Select count distinct...

I want to implement the equivalent of the following SQL in Data Services:

SELECT   x.pkey
,        COUNT (DISTINCT x.col_1)
,        COUNT (DISTINCT x.col_2)
,        COUNT (DISTINCT x.col_3)
    FROM x_cdb_join_match x
GROUP BY x.pkey

The result of this query is used to transform the input data (coming from the left Data_Transform; if their value is not unique per pkey it is set to null).

As far as I can see I have to create three of the same flows and join them again (see screen-shot). What makes this worse is that despite the fact that I use Data_Transfer transforms, the queries are not executed in parallel. So this could be done much more efficient. I am looking for suggestions to improve the performance of this. Is there a way to have one Query transform that generates one query like the one above?
Image1.png


lamanp :netherlands: (BOB member since 2008-09-02)

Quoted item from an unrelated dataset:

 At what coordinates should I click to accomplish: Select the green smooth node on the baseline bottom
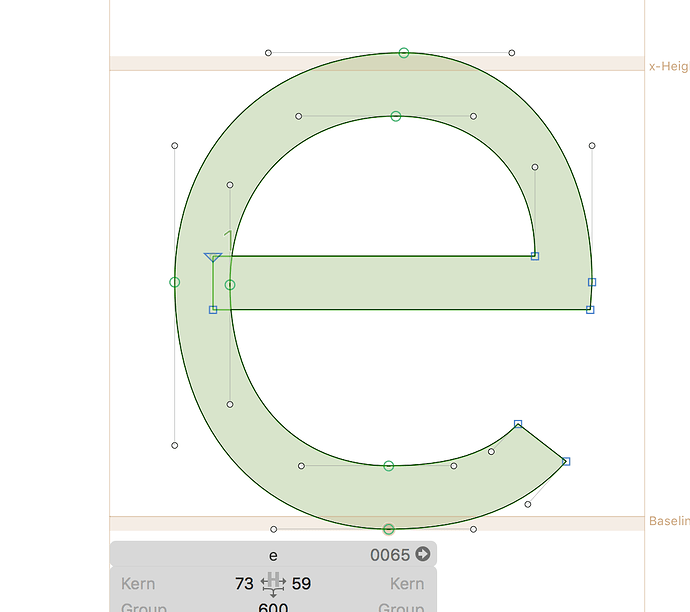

Is it the DISTINCT part that is tripping up the Query transform? I’m not clear on where the problem is. If you were unable to code the count(distinct x) in a query transform then I would say just go to a SQL transform. But since you have the Data Transfer tranform in the Dataflow then the SQL transform cannot be used.


eganjp :us: (BOB member since 2007-09-12)

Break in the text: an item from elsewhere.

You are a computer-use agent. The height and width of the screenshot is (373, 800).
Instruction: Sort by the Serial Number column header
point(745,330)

This is just part of a larger data flow. This is somewhere in the middle of it, so data is coming from other transforms, in this case separated by a Data_Transfer.

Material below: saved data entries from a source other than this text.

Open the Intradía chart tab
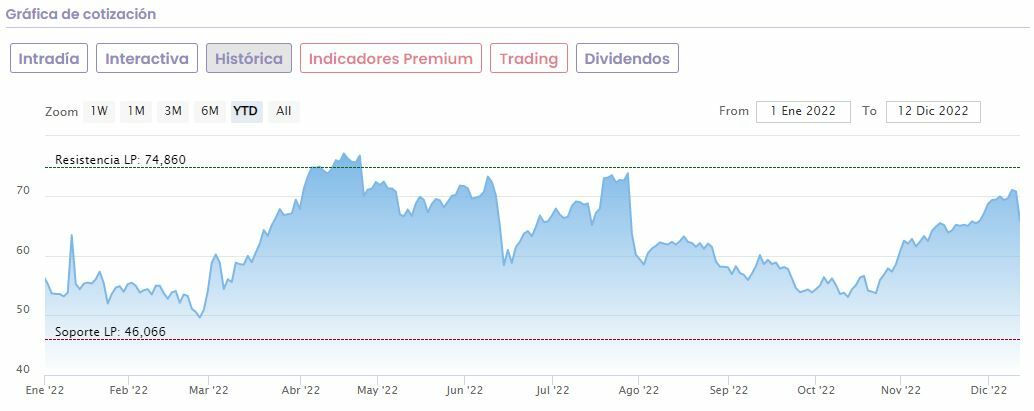 [49, 59]
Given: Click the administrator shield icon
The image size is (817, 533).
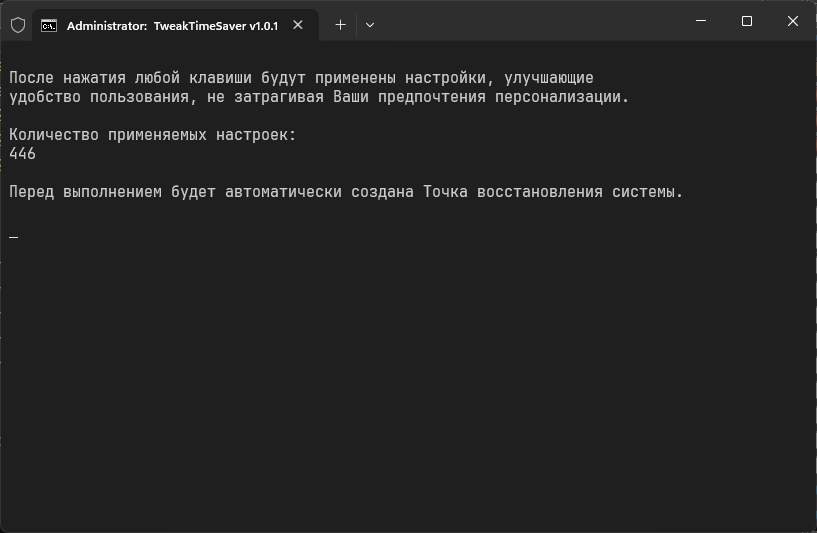Looking at the screenshot, I should click(18, 25).
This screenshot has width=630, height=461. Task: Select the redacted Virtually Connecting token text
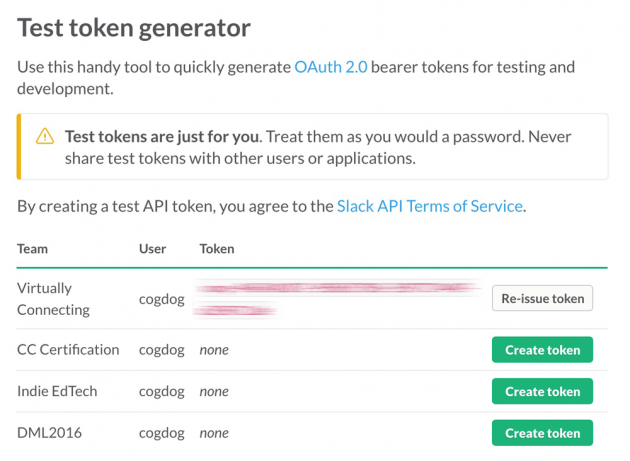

In my opinion SQL transforms are a last resort, and not to be used if alternatives are available. And in most cases when you think you need them I prefer using a database view instead.

The real problem is that I do not know of a way to do a count(distinct col) in oner Query transform. I use two steps:

  1. Select distinct
  2. Count
    But that cannot be done for more than one column at a time, whereas SQL can do it in one statement with all the benefits that go with that. So I am actually looking for an efficient solution to execute the functionality from the above query.

lamanp :netherlands: (BOB member since 2008-09-02)

Dumb question: Why aren’t you using the count_distinct() built in function? It will convert into SQL that is the same as count(distinct column_name).


eganjp :us: (BOB member since 2007-09-12)

That’s not a dumb question, but a brilliant idea. I seem to have overlooked this function for years…
Thanks.


lamanp :netherlands: (BOB member since 2008-09-02)

I hope it works for you. It should eliminate a lot the extra work in your Dataflow.


eganjp :us: (BOB member since 2007-09-12)

It sure makes things a lot easier and it also speeds up the flow. Thanks again.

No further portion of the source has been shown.